Es gibt noch eine Bibliothek in Elbe-Parey, und das ist zwei Frauen zu verdanken: Christa Vaupel und Hannelore Dümecke. Denn die beiden kümmern sich ehrenamtlich um Buchbestand und Ausleihe - seit zehn Jahren. Das war Anlass für eine kleine Feier.

Parey l Ein Ständchen von den Kindergartenkindern des "Sonnenschlösschens" bildete den Auftakt, und die Kleinen wurden natürlich auch gleich als künftige Leser der Bibliothek geworben. Denn an einstige Zahlen von Lesern und Ausleihen reichen die heutigen nicht im geringsten mehr heran. Trotzdem sind auch kleine Bibliotheken nach wie vor wichtig. Die Pareyer Bibliothek hat einen festen Leserstamm, und über jeden "Neuen" freuen sich Christa Vaupel und Hannelore Dümecke.
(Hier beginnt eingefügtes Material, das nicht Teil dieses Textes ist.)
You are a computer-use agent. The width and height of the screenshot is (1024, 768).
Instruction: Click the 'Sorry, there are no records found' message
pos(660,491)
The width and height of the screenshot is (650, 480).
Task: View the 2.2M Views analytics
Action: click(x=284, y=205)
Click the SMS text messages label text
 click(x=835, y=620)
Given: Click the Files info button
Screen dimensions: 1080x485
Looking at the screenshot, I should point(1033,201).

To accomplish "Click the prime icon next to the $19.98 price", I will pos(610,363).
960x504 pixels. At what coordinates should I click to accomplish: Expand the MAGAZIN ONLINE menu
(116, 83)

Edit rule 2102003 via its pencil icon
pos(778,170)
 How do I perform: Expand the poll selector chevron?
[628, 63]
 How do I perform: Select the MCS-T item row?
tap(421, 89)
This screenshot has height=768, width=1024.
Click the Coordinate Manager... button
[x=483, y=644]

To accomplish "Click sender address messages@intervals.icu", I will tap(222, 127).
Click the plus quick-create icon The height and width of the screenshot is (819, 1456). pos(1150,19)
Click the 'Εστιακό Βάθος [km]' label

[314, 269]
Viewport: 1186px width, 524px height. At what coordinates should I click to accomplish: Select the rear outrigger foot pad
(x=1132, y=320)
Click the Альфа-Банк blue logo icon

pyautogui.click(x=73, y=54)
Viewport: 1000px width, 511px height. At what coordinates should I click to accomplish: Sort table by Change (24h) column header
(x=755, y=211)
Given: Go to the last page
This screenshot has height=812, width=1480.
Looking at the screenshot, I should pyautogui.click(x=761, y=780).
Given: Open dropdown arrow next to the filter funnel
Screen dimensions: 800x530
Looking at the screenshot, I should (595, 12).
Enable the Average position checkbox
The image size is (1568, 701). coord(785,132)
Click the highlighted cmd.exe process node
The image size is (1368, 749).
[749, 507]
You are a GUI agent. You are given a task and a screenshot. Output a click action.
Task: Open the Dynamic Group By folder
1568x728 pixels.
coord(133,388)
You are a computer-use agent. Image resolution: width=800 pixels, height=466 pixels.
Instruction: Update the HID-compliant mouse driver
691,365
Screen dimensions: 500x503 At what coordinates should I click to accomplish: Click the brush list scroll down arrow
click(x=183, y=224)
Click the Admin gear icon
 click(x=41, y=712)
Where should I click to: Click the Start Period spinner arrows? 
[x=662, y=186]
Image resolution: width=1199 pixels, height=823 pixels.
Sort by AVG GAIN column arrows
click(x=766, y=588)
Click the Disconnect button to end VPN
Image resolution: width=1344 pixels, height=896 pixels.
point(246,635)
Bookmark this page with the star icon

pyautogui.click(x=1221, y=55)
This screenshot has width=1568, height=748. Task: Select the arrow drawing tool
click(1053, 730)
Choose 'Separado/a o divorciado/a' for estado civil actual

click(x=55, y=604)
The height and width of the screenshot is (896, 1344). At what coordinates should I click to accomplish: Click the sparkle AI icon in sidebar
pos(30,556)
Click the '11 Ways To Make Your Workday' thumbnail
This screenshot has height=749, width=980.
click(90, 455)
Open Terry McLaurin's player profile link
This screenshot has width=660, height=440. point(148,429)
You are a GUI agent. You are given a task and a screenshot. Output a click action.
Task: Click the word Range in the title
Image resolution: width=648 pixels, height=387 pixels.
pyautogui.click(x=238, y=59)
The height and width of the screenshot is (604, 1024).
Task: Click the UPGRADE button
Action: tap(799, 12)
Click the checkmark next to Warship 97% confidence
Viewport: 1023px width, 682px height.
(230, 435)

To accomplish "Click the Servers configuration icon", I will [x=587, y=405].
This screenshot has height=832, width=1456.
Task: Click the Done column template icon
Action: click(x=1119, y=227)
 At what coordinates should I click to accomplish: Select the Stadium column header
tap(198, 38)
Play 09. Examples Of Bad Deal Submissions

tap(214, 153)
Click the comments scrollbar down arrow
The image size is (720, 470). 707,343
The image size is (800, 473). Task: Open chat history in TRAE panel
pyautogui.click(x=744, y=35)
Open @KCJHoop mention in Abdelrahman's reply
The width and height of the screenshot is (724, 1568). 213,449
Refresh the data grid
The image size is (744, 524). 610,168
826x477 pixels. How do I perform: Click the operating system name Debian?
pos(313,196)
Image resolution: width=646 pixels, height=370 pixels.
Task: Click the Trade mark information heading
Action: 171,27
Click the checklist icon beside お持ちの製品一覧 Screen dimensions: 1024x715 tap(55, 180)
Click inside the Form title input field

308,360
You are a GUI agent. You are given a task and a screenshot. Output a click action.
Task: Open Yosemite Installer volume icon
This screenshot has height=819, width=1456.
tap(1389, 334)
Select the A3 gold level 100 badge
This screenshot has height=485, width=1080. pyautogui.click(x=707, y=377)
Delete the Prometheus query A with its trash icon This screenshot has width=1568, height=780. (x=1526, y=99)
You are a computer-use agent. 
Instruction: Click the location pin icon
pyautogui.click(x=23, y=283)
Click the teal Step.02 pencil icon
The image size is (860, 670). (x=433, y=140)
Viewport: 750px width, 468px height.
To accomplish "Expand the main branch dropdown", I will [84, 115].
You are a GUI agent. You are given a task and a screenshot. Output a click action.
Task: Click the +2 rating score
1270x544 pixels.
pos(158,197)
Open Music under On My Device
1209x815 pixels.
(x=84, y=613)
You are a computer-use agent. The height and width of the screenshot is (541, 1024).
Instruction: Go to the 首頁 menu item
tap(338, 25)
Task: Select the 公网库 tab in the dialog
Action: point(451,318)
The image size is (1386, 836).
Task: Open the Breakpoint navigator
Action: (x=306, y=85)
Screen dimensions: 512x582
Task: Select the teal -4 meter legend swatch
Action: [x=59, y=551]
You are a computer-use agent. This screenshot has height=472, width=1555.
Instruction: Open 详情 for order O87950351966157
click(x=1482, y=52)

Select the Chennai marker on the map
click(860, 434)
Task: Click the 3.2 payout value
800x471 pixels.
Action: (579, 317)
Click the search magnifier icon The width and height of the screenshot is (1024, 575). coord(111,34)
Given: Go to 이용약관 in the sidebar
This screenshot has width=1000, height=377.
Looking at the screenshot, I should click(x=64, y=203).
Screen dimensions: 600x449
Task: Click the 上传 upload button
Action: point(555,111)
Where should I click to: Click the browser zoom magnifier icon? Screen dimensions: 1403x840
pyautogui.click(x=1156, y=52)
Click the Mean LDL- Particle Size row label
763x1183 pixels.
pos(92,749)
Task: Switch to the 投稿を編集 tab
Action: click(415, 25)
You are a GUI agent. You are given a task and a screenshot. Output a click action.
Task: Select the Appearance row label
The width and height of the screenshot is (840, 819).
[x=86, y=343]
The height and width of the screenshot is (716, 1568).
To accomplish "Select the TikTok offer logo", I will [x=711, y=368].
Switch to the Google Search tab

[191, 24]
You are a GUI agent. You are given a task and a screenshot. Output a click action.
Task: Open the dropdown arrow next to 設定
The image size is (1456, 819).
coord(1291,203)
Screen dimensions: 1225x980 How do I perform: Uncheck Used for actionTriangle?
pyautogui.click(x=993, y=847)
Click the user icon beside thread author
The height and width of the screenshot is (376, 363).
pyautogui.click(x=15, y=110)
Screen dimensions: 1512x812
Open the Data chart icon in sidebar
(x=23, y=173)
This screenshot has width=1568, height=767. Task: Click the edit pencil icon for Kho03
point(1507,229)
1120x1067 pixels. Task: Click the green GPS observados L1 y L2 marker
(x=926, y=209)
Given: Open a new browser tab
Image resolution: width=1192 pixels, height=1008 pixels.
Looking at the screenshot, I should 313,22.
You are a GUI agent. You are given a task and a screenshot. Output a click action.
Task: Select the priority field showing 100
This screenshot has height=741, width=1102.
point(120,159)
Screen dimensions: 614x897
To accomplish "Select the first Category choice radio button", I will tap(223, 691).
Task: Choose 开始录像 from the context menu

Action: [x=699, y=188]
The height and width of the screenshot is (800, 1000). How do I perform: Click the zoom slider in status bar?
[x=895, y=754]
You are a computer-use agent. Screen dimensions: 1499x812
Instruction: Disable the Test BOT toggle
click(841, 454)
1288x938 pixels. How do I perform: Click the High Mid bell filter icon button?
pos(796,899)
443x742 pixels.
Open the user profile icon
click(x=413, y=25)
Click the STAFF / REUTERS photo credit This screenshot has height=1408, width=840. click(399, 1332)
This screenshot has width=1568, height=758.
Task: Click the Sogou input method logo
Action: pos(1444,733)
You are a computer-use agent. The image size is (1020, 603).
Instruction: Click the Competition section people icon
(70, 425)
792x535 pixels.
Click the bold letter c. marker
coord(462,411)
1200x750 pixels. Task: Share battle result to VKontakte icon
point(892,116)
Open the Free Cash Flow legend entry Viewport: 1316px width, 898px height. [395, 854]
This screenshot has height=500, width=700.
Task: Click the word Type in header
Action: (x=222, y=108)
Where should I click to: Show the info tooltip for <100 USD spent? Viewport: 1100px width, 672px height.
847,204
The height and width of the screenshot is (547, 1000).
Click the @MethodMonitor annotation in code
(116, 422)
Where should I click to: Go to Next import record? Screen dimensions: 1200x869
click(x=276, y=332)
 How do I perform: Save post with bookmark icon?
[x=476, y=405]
Volker Zunder in seiner Funktion als stellvertretender Bürgermeister erinnerte an die lange, Jahrzehnte zurückreichende Tradition der Pareyer Bibliothek. Am 1. Juli 1996 wurde die Zentralbibliothek Parey in die Trägerschaft der damaligen Verwaltungsgemeinschaft Elbe-Parey übernommen und blieb es bis Ende 2003. Es wurden Ausleihstellen in Bergzow, Derben, Ferchland, Hohenseeden und Zerben eingerichtet. In Güsen gab es die Bibliothek in der Schule.

Die Nutzung dieser Angebote sei mit dem sich wandelnden Medienangebot immer mehr zurückgegangen, blickt Zunder zurück. Mit einem Beschluss des damaligen Gemeinschaftsausschusses wurde schließlich das vorläufige Aus der Bibliothek besiegelt. Die Arbeitszeit der damals noch fest angestellten Bibliothekarin sollte massiv gekürzt werden. Das gelang nicht, und so fiel im Juni die Entscheidung, die Bibliothek zum Jahresende ganz zu schließen.

Am 6. September 2004 wurde die Bibliothek wieder eröffnet, nachdem zwischen der Gemeinde und den beiden Frauen aus Parey und Bergzow eine Vereinbarung über eine entsprechende Freiwilligenarbeit geschlossen worden war.

Eine "Treueprobe" für die beiden Ehrenamtlichen nannte Volker Zunder, was dann 2006 kam: In diesem Jahr begann die Sanierung des Jugendclubs in Parey, und um den Jugendlichen eine Alternative zu bieten, wurde die Bibliothek kurzerhand geräumt, der Buchbestand in den Keller des Gemeindeamts verfrachtet. Dort türmten sich Kartons und Stapel "wild" durcheinander, und kaum jemand hatte damals noch daran geglaubt, dass daraus noch einmal eine gut sortierte Bibliothek werden könnte.

Aber es gelang, wobei wohl niemand mehr weiß, wie viele Stunden die beiden Frauen dafür aufgewendet haben, diesen "Bücherberg" wieder übersichtlich in die Regale zu bringen.

"Eins steht fest", ist Volker Zunder überzeugt, "wenn dieses Ehrenamt von euch nicht angetreten worden wäre, würde es diese Bibliothek nicht mehr geben!"

Etwa 9 000 Bücher hat die Bibliothek heute im Bestand. Wenn auch die Zahl der Ausleihen, die 1998 noch bei 14 441 in Parey und den Außenstellen lag, lange nicht mehr erreicht wird, so sind es doch noch etwa 2 000 Ausleihen pro Jahr, was 40 bis 50 Ausleihen pro Öffnungstag bedeute. Geöffnet ist zuverlässig jeden Dienstag von 14 bis 16 Uhr. Die Arbeitszeit von Christa Vaupel und Hannelore Dümecke ist darauf freilich nicht beschränkt. Sie verbringen noch weitaus mehr unentgeltliche Stunden in diesen Räumen, und sie tun es mit großer Freude.

Das ist unter anderem notwendig, um immer wieder neue Bücher einzusortieren und gegebenenfalls auch etwas auszumustern. Denn der Buchbestand wird regelmäßig aktualisiert, wobei Christine Schreiber große Unterstützung leiste und viele Bücher sponsere, betonte Volker Zunder. Auch aus privaten Spenden kommt vieles dazu.

Blumen und eine tolle "Geburtstags"-Torte gab es für Christa Vaupel und Hannelore Dümecke. Letztere schnitten die beiden gleich an, um sie mit ihren treuen Lesern zu teilen.

Volker Zunder informierte auch noch über Lesungen im Rahmen der Landesliteraturtage in Elbe-Parey und lud insbesondere zur Lesung von Luise Winkelmann "Lyrische Rückschau einer Greisin" am 30. September, 18.30 Uhr, im Zerbener Schloss ein.